__Requirement__:
In the entries below, count the lines that contain the word "will" and give only that number.

__Entries provided__:
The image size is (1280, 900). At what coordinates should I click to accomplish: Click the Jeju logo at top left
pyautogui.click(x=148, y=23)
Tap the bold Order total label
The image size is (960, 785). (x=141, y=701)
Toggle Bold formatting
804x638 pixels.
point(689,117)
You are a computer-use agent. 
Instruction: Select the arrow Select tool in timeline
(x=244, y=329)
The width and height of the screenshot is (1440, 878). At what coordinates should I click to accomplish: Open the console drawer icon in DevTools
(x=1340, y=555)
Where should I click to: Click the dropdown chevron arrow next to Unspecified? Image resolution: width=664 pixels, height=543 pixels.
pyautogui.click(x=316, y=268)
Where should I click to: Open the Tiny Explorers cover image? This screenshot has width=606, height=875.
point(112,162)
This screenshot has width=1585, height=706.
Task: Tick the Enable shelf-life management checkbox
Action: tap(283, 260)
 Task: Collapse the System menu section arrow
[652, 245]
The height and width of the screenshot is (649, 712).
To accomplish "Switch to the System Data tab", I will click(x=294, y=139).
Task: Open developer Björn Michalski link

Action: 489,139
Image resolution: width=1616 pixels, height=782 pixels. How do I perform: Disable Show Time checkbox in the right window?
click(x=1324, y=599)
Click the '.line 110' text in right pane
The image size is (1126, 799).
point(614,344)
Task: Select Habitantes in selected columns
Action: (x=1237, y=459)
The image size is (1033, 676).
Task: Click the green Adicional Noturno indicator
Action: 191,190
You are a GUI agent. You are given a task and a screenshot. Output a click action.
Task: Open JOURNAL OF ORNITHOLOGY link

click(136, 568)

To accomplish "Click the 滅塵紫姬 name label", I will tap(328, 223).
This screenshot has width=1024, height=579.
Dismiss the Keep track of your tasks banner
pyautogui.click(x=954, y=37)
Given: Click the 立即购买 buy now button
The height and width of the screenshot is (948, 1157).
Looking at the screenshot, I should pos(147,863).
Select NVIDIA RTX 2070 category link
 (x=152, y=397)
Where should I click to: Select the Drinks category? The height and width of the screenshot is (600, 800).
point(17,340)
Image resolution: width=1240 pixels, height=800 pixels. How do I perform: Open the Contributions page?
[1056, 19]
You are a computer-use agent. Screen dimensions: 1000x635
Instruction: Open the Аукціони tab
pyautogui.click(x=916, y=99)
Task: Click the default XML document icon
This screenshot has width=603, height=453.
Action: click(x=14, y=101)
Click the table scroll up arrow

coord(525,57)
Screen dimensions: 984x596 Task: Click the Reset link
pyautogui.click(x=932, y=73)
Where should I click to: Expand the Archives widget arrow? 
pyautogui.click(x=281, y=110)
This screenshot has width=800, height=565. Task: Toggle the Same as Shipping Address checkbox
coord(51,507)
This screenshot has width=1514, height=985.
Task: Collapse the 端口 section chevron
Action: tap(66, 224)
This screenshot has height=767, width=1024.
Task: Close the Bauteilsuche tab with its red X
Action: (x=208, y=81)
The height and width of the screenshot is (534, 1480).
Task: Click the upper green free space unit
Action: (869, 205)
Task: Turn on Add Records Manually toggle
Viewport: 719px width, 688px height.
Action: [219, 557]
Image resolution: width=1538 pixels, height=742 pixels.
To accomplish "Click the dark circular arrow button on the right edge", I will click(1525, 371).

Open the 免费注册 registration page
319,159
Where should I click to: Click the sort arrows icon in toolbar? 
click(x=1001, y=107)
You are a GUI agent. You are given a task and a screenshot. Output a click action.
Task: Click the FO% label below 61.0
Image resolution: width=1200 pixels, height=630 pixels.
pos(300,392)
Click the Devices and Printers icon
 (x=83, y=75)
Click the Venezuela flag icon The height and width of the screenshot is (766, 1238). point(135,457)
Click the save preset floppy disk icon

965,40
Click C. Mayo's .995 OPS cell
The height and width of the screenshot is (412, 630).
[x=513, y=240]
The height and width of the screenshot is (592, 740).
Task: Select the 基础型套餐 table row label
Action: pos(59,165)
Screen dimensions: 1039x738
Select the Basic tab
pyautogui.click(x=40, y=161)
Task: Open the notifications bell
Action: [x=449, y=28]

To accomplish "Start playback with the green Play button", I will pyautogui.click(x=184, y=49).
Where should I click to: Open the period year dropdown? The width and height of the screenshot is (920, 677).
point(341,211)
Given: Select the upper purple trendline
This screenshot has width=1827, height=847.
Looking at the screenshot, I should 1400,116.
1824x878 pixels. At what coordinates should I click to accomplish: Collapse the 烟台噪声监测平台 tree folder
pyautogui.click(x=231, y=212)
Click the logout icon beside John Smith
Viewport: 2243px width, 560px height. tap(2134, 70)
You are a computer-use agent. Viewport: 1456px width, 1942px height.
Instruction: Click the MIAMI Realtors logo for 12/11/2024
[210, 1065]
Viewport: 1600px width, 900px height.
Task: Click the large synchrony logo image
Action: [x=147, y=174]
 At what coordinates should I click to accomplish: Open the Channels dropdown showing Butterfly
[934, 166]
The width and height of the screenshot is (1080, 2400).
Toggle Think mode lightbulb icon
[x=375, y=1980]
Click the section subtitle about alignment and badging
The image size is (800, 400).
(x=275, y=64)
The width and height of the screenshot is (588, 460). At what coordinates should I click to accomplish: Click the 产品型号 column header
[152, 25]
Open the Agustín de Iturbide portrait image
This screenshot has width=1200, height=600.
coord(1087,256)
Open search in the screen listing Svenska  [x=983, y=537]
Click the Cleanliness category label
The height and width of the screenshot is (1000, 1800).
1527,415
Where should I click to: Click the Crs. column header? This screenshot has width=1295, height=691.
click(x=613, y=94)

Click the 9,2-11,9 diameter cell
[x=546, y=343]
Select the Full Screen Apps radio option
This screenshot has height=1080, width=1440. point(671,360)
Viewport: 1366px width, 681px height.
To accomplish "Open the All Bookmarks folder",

__Your response__:
4